L’aflatoxine, un cancérigène, décrié pour « ses ravages »

« La présence de l’aflatoxine a plusieurs effets néfastes notamment sur la production, le commerce et finalement sur la santé des populations », a indiqué, le Dr Ezechiel Chibundu, conseiller technique pour le partenariat pour la lutte contre l’aflatoxine (Paca), un programme mis en place par l’Union africaine.

A l’heure actuelle, selon et expert, « les programmes et les politiques dédiées à la lutte contre l’insécurité alimentaire se multiplient mais (il n y a pas encore) une prise en compte réelle des dangers de l’aflatoxine », a-t-il dit à Ouestafnews en marge d’un atelier sur le thème agriculture et nutrition, organisé par le Centre technique de coopération agricole et rurale (CTA), du 21 au 25 septembre 2015 à Dakar.

Découverte en 1960, l’aflatoxine est une substance produite par des champignons proliférant sur des graines conservées en atmosphère chaude et humide. Très présente dans l’arachide, mais aussi dans les légumes, l’aflatoxine dispose, selon les experts, d’un pouvoir cancérigène très élevé et reste nuisible aussi bien chez l’homme que chez l’animal.

« L’aflatoxine constitue un réel problème en Afrique, parce que nos conditions climatiques constituent un terrain très propices pour le champignon », précise encore le Dr Chibundu qui met en cause les mauvaises pratiques agricoles et les méthodes rudimentaires de stockage des produits.

Dans sa lutte contre l’aflatoxine, le Paca mène des expériences pilotes dans six pays d’Afrique dont le Nigeria, le Sénégal et la Gambie, trois pays de grande production arachidière et de consommation rizicole.
La Chine avait un moment décidé de sursoir temporairement à ses importations d’arachides en provenance du Sénégal, à cause du fort taux d’aflatoxine. Cette mesure a par la suite été levée.

D’après un rapport publié en juillet 2015 par la Direction de la Protection des Végétaux, du ministère sénégalais de l’Agriculture, l’aflatoxine coûte annuellement entre 46 et 81 milliards FCFA au Sénégal. Toujours selon ce document, 90 % des aliments consommés au Sénégal contiennent de l’aflatoxine.

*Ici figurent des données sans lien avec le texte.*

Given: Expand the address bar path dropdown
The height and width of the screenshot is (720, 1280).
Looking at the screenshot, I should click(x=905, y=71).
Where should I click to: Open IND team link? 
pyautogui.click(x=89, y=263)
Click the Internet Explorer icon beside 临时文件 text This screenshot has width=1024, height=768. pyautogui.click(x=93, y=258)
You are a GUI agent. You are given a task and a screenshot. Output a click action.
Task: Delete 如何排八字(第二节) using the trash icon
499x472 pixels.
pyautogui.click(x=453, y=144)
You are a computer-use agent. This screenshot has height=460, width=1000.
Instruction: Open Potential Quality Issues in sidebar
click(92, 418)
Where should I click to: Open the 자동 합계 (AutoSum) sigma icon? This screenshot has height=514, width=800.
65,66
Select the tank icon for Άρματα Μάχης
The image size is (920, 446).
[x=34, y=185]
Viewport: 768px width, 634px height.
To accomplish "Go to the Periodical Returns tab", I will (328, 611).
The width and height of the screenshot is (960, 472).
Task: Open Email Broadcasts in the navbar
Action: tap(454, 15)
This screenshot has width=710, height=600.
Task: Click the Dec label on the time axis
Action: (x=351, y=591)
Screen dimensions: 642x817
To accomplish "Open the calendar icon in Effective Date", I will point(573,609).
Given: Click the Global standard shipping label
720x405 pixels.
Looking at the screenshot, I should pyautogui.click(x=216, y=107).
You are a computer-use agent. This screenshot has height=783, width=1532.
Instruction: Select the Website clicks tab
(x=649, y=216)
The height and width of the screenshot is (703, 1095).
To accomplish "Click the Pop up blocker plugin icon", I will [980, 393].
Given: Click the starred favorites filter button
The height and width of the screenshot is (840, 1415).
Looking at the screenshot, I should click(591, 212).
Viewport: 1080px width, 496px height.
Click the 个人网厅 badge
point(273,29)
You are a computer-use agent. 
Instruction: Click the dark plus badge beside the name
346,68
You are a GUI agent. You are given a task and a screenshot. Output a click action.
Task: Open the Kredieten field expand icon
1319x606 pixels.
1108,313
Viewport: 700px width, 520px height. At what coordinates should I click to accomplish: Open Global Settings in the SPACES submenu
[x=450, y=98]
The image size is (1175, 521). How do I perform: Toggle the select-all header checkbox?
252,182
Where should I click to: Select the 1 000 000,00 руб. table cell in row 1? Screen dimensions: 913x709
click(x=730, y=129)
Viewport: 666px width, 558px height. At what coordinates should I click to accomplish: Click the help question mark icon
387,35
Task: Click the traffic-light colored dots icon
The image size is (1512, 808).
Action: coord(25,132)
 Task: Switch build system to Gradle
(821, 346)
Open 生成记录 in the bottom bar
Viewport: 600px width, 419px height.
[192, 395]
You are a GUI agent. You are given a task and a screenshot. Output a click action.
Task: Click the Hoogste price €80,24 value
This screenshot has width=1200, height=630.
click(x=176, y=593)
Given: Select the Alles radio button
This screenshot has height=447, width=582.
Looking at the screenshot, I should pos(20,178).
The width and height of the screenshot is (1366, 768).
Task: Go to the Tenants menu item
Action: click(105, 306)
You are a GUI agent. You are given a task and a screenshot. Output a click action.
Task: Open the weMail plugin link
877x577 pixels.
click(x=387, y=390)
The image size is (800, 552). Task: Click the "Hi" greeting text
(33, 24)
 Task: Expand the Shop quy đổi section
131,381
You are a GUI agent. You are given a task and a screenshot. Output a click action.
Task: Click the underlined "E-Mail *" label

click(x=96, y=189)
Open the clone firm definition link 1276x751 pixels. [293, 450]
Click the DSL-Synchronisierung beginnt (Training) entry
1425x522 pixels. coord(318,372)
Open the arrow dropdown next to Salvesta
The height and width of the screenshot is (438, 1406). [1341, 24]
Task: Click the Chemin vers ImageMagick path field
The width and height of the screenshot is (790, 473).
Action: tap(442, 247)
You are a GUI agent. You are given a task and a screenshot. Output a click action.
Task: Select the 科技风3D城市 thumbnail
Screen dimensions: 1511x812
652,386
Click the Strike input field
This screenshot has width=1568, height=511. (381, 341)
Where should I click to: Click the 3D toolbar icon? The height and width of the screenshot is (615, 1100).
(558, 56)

Au niveau de la recherche, l’Institut de Technologie Alimentaire (basé à Dakar), a annoncé courant 2014, une technique d’isolation et de filtrage de l’aflatoxine éprouvée consistant à mettre de l’attapulgite (produit chimique à base d’argile) dans l’huile d’arachide, pour anéantir les effets de l’aflatoxine.

Selon le Dr Chibundu, l’objectif de la lutte contre l’aflatoxine est de collecter d’abord des informations et ensuite de procéder à une forte sensibilisation sur le fléau.

Le Paca, dans le cadre de son plan stratégique 2013 – 2022 espère réduire considérablement le niveau d’aflatoxine sur les produits du continent afin de donner aux agriculteurs africains la possibilité de répondre aux normes du marché alimentaire mondial et d’augmenter leur potentiel d’exportation.

En phase avec l’approche « intégrée » que préconise le CTA, le Paca entend atteindre ses objectifs en réunissant en son sein tous les acteurs, notamment les décideurs politiques, les agriculteurs, et les partenaires techniques et financiers. 

Grace à l’appui du CTA, une étude à l’échelle continentale de la contamination des aliments par l’aflatoxine a été réalisée par le docteur Sheila Okoth de l’université de Nairobi (Kenya) en collaboration avec le Paca et l’Université de Pwami  (Kenya).